▸ Extract
# Britain feared annihilation by Soviets



## pardus (Dec 30, 2008)

LONDON, England (CNN) -- Britain feared that it would have been overwhelmed in the event of a Soviet attack because of the depleted state of its armed forces, according to secret files made public on Tuesday.

Papers released by the National Archives, under the 30-year rule, reveal that Royal Air Force fighter jets only had sufficient ammunition for two days of combat and the Royal Navy would fail to defend the country from Russian submarines.

The army would have been too over-stretched to cope with a widescale campaign of sabotage and subversion by Soviet special forces, the papers show.

Prime Minister James Callaghan called the situation a "scandal" when he discovered the scale of the problem and demanded resignations among the military.

"Heaven help us if there is a war!" he scrawled on one note. But ministers could do little until the Tornado fighter plane became available in the mid-1980s along with other military hardware.

The problem became clear when senior intelligence officers warned in late 1977 that, in the event of a conventional war, the Russians could unleash up to 200 bombers and 18 submarines against the UK.

The assessment of the Joint Chiefs of Staff was that British forces would be unable to cope.

▸ Stated problem
Can you copy the entire post about Britain's fear of a Soviet attack word for word? The data that follows is separate material, unrelated to the post above.

Text and element-locating data:

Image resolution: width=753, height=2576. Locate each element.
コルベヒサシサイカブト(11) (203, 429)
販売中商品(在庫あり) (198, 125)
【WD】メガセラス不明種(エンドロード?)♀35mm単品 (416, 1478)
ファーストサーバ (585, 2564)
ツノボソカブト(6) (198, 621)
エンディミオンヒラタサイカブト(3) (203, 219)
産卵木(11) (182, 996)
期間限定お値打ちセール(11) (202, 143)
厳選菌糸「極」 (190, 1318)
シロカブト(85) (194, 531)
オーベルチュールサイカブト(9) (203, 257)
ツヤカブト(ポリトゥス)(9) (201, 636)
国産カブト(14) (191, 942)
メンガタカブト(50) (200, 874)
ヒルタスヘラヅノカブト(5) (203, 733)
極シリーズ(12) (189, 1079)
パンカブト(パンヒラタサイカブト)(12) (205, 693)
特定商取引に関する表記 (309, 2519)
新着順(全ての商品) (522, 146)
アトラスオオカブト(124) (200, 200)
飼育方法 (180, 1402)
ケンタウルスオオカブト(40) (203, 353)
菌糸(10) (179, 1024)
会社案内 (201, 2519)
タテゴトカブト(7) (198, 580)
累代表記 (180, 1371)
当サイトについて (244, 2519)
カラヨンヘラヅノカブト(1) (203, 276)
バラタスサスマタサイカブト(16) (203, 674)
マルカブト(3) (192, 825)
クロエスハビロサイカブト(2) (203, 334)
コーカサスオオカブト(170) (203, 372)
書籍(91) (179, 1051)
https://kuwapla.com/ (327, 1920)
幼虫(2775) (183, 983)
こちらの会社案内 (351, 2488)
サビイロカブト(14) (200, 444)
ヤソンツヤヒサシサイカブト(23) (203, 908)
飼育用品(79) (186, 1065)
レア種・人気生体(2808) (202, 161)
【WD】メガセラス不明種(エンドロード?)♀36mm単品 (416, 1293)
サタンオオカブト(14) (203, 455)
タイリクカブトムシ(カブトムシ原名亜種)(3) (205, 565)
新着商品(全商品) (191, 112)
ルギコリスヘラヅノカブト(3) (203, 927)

▸ Task result
# Britain feared annihilation by Soviets



## pardus (Dec 30, 2008)

LONDON, England (CNN) -- Britain feared that it would have been overwhelmed in the event of a Soviet attack because of the depleted state of its armed forces, according to secret files made public on Tuesday.

Papers released by the National Archives, under the 30-year rule, reveal that Royal Air Force fighter jets only had sufficient ammunition for two days of combat and the Royal Navy would fail to defend the country from Russian submarines.

The army would have been too over-stretched to cope with a widescale campaign of sabotage and subversion by Soviet special forces, the papers show.

Prime Minister James Callaghan called the situation a "scandal" when he discovered the scale of the problem and demanded resignations among the military.

"Heaven help us if there is a war!" he scrawled on one note. But ministers could do little until the Tornado fighter plane became available in the mid-1980s along with other military hardware.

The problem became clear when senior intelligence officers warned in late 1977 that, in the event of a conventional war, the Russians could unleash up to 200 bombers and 18 submarines against the UK.

The assessment of the Joint Chiefs of Staff was that British forces would be unable to cope.